Overview
HEAL is back for CHI 2025! This workshop aims to address the current ''evaluation crisis'' in LLM research and practice by bringing together HCI and AI researchers and practitioners to rethink LLM evaluation and auditing from a human-centered perspective. The recent advancements in Large Language Models (LLMs) have significantly impacted numerous and will impact more, real-world applications. However, these models also pose significant risks to individuals and society. To mitigate these issues and guide future model development, responsible evaluation and auditing of LLMs are essential.

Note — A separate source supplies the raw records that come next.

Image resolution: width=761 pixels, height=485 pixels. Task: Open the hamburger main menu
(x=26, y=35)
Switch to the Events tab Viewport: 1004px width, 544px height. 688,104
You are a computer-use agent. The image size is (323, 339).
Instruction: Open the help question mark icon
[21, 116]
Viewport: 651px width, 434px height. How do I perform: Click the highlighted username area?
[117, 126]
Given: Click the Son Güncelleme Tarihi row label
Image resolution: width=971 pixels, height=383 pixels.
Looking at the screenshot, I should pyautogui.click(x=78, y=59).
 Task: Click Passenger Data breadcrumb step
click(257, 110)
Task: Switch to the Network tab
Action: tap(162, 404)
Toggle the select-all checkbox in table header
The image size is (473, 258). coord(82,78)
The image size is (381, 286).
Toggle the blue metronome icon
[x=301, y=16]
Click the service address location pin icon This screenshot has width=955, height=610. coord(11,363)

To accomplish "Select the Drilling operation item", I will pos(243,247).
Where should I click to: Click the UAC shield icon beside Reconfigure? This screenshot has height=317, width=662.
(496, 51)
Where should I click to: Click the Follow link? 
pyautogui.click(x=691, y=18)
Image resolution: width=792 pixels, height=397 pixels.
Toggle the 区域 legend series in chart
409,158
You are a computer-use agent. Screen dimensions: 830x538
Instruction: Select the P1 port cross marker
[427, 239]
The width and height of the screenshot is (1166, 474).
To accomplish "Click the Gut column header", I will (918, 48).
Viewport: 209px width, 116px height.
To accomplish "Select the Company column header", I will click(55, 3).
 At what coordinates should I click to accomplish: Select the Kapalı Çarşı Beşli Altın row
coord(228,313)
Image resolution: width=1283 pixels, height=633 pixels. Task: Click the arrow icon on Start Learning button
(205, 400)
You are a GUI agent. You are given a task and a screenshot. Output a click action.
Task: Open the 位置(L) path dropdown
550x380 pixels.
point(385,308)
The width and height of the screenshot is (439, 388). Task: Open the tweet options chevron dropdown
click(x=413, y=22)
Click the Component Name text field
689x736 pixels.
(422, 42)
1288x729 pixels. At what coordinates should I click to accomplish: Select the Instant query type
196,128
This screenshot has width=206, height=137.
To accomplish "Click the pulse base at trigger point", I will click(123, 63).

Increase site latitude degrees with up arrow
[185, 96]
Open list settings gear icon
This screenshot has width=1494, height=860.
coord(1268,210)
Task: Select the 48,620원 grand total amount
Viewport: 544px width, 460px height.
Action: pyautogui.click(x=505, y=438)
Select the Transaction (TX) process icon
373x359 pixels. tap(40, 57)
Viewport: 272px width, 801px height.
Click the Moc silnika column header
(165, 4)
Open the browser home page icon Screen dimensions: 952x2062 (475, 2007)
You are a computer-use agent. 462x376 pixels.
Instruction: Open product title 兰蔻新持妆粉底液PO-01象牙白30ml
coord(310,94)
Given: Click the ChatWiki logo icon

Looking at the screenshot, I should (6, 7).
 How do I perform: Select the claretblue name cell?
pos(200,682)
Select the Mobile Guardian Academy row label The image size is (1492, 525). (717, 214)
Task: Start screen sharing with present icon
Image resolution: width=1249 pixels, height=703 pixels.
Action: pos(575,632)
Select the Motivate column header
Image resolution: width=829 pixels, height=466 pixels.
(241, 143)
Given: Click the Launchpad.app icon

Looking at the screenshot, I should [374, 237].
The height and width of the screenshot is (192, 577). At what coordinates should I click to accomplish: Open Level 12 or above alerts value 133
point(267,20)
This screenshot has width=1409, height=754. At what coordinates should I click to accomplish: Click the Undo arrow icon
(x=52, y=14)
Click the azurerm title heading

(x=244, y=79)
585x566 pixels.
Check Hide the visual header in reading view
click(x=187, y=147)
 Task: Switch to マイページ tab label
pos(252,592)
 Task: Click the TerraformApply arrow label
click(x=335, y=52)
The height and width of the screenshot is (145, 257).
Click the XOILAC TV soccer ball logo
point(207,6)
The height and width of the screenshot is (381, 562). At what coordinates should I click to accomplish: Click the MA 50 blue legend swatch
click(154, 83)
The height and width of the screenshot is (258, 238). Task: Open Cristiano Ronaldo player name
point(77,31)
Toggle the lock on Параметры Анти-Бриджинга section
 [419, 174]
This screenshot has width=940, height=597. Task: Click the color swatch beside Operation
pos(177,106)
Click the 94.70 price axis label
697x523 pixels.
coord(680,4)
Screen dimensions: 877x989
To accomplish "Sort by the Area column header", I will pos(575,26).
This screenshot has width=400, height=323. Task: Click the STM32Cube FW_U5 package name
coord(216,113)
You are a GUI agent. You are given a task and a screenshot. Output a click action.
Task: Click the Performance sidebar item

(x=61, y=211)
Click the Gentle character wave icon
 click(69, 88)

The CHI 2025 Workshop on Human-centered Evaluation and Auditing of Language Models (HEAL@CHI'25) will explore topics around understanding stakeholders' needs and goals with evaluation and auditing LMs, establishing human-centered evaluation and auditing methods, developing tools and resources to support these methods, building community, and fostering collaboration
Special Theme - Mind the Context: For this year’s HEAL, we introduce the theme of ''mind the context'' to encourage attendees to engage with specific contexts in LLM evaluation and auditing. This theme involves various topics: the usage contexts of LLMs (e.g., evaluating the capabilities and limitations of LLM applications in mental wellness care, or translation in high-stakes scenarios), the context of the evaluation/auditing itself (e.g., who are using LLM evaluation tools, and how should we design these tools with this context in mind?), and more. We purposefully leave ''context'' open for interpretation by participants, so to encourage diversity in how participants conceptualize and operationalize this key concept in LLM evaluation and auditing.